» **EXERCISE DESCRIPTION**:
With no line left out, restate the data word for word.

» **Stored data entries**:
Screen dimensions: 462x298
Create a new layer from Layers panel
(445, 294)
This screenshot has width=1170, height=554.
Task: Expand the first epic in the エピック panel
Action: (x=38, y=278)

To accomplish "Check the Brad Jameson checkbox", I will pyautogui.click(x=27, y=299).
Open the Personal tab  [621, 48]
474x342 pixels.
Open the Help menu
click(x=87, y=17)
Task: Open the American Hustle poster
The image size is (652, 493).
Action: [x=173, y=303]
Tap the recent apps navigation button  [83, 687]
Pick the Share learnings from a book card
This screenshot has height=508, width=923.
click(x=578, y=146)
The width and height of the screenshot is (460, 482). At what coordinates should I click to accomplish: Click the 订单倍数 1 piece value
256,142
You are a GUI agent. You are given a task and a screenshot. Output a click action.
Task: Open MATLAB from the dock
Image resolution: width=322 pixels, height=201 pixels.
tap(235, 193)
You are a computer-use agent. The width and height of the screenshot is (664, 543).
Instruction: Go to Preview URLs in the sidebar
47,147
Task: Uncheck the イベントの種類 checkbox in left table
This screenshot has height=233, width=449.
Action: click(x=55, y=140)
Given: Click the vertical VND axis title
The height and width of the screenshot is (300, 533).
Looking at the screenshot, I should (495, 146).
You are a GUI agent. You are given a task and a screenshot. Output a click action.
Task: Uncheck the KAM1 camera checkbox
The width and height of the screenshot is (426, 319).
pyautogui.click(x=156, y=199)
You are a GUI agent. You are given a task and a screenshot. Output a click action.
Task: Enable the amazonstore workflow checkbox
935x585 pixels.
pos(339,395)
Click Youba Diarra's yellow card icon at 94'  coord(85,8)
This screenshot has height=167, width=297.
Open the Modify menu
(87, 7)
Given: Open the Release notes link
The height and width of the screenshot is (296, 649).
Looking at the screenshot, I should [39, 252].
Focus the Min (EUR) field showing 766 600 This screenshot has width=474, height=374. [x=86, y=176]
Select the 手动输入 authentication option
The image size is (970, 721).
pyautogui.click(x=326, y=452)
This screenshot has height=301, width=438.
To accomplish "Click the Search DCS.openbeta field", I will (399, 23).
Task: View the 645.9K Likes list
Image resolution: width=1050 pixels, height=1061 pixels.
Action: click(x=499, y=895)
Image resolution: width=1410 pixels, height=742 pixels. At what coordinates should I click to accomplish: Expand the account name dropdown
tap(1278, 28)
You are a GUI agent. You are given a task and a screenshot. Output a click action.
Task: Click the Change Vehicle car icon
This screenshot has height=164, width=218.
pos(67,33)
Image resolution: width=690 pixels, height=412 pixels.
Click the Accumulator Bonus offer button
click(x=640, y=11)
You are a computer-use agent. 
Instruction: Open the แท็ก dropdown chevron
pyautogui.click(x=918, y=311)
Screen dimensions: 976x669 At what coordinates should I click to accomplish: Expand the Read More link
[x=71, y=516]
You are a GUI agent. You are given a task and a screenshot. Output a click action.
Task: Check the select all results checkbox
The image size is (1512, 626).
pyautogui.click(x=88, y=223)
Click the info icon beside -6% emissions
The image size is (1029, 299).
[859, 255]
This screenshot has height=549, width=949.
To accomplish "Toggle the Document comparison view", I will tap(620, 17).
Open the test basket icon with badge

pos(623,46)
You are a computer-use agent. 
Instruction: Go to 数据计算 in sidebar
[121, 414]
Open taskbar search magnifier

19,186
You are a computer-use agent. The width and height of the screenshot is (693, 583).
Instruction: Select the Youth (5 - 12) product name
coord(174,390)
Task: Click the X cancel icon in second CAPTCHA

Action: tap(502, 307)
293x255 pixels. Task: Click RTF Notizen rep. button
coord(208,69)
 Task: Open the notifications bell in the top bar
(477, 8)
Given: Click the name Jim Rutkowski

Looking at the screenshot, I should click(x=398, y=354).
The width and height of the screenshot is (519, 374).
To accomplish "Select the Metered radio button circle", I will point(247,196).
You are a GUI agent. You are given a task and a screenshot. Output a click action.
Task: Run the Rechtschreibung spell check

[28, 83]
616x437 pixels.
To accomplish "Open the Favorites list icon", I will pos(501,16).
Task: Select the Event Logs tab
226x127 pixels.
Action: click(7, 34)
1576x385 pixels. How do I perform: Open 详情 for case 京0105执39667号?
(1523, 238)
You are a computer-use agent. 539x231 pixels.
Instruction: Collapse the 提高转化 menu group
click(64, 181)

» **RESPONSE TO THIS EXERCISE**:
Screen dimensions: 462x298
Create a new layer from Layers panel
(445, 294)
This screenshot has width=1170, height=554.
Task: Expand the first epic in the エピック panel
Action: (x=38, y=278)

To accomplish "Check the Brad Jameson checkbox", I will pyautogui.click(x=27, y=299).
Open the Personal tab  [621, 48]
474x342 pixels.
Open the Help menu
click(x=87, y=17)
Task: Open the American Hustle poster
The image size is (652, 493).
Action: [x=173, y=303]
Tap the recent apps navigation button  [83, 687]
Pick the Share learnings from a book card
This screenshot has height=508, width=923.
click(x=578, y=146)
The width and height of the screenshot is (460, 482). At what coordinates should I click to accomplish: Click the 订单倍数 1 piece value
256,142
You are a GUI agent. You are given a task and a screenshot. Output a click action.
Task: Open MATLAB from the dock
Image resolution: width=322 pixels, height=201 pixels.
tap(235, 193)
You are a computer-use agent. The width and height of the screenshot is (664, 543).
Instruction: Go to Preview URLs in the sidebar
47,147
Task: Uncheck the イベントの種類 checkbox in left table
This screenshot has height=233, width=449.
Action: click(x=55, y=140)
Given: Click the vertical VND axis title
The height and width of the screenshot is (300, 533).
Looking at the screenshot, I should (495, 146).
You are a GUI agent. You are given a task and a screenshot. Output a click action.
Task: Uncheck the KAM1 camera checkbox
The width and height of the screenshot is (426, 319).
pyautogui.click(x=156, y=199)
You are a GUI agent. You are given a task and a screenshot. Output a click action.
Task: Enable the amazonstore workflow checkbox
935x585 pixels.
pos(339,395)
Click Youba Diarra's yellow card icon at 94'  coord(85,8)
This screenshot has height=167, width=297.
Open the Modify menu
(87, 7)
Given: Open the Release notes link
The height and width of the screenshot is (296, 649).
Looking at the screenshot, I should [39, 252].
Focus the Min (EUR) field showing 766 600 This screenshot has width=474, height=374. [x=86, y=176]
Select the 手动输入 authentication option
The image size is (970, 721).
pyautogui.click(x=326, y=452)
This screenshot has height=301, width=438.
To accomplish "Click the Search DCS.openbeta field", I will (399, 23).
Task: View the 645.9K Likes list
Image resolution: width=1050 pixels, height=1061 pixels.
Action: click(x=499, y=895)
Image resolution: width=1410 pixels, height=742 pixels. At what coordinates should I click to accomplish: Expand the account name dropdown
tap(1278, 28)
You are a GUI agent. You are given a task and a screenshot. Output a click action.
Task: Click the Change Vehicle car icon
This screenshot has height=164, width=218.
pos(67,33)
Image resolution: width=690 pixels, height=412 pixels.
Click the Accumulator Bonus offer button
click(x=640, y=11)
You are a computer-use agent. 
Instruction: Open the แท็ก dropdown chevron
pyautogui.click(x=918, y=311)
Screen dimensions: 976x669 At what coordinates should I click to accomplish: Expand the Read More link
[x=71, y=516]
You are a GUI agent. You are given a task and a screenshot. Output a click action.
Task: Check the select all results checkbox
The image size is (1512, 626).
pyautogui.click(x=88, y=223)
Click the info icon beside -6% emissions
The image size is (1029, 299).
[859, 255]
This screenshot has height=549, width=949.
To accomplish "Toggle the Document comparison view", I will tap(620, 17).
Open the test basket icon with badge

pos(623,46)
You are a computer-use agent. 
Instruction: Go to 数据计算 in sidebar
[121, 414]
Open taskbar search magnifier

19,186
You are a computer-use agent. The width and height of the screenshot is (693, 583).
Instruction: Select the Youth (5 - 12) product name
coord(174,390)
Task: Click the X cancel icon in second CAPTCHA

Action: tap(502, 307)
293x255 pixels. Task: Click RTF Notizen rep. button
coord(208,69)
 Task: Open the notifications bell in the top bar
(477, 8)
Given: Click the name Jim Rutkowski

Looking at the screenshot, I should click(x=398, y=354).
The width and height of the screenshot is (519, 374).
To accomplish "Select the Metered radio button circle", I will point(247,196).
You are a GUI agent. You are given a task and a screenshot. Output a click action.
Task: Run the Rechtschreibung spell check

[28, 83]
616x437 pixels.
To accomplish "Open the Favorites list icon", I will pos(501,16).
Task: Select the Event Logs tab
226x127 pixels.
Action: click(7, 34)
1576x385 pixels. How do I perform: Open 详情 for case 京0105执39667号?
(1523, 238)
You are a computer-use agent. 539x231 pixels.
Instruction: Collapse the 提高转化 menu group
click(64, 181)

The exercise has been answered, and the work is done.